*** Opening Given records ***

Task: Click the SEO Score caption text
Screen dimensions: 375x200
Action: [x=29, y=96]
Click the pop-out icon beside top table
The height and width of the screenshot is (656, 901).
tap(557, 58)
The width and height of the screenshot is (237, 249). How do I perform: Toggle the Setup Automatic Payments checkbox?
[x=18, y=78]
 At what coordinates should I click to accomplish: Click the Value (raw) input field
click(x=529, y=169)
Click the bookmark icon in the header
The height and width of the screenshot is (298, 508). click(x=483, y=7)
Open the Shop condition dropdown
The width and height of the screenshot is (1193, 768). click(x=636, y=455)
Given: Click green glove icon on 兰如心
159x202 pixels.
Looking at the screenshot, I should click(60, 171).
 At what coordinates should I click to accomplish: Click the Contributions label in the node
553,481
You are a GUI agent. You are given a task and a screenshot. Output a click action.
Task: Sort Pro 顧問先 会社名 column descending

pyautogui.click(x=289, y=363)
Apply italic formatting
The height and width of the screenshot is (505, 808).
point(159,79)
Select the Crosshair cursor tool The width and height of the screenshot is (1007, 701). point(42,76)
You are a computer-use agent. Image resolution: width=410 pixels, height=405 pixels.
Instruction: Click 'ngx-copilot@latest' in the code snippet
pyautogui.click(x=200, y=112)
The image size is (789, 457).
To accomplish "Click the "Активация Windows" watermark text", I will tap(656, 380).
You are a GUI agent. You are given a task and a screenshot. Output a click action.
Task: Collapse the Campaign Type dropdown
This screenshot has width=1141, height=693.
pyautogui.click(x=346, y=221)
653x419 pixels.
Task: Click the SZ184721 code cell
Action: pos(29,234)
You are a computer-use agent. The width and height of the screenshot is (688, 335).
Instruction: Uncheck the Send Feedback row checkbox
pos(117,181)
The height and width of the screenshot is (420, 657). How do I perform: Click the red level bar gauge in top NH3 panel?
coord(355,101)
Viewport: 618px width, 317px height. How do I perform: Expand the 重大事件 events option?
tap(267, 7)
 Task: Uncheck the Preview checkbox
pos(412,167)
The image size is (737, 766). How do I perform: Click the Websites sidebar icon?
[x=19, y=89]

*** Closing Given records ***

About this exercise: Report all lines above with "text".

Output for this task:
Task: Click the SEO Score caption text
To accomplish "Click the "Активация Windows" watermark text", I will tap(656, 380).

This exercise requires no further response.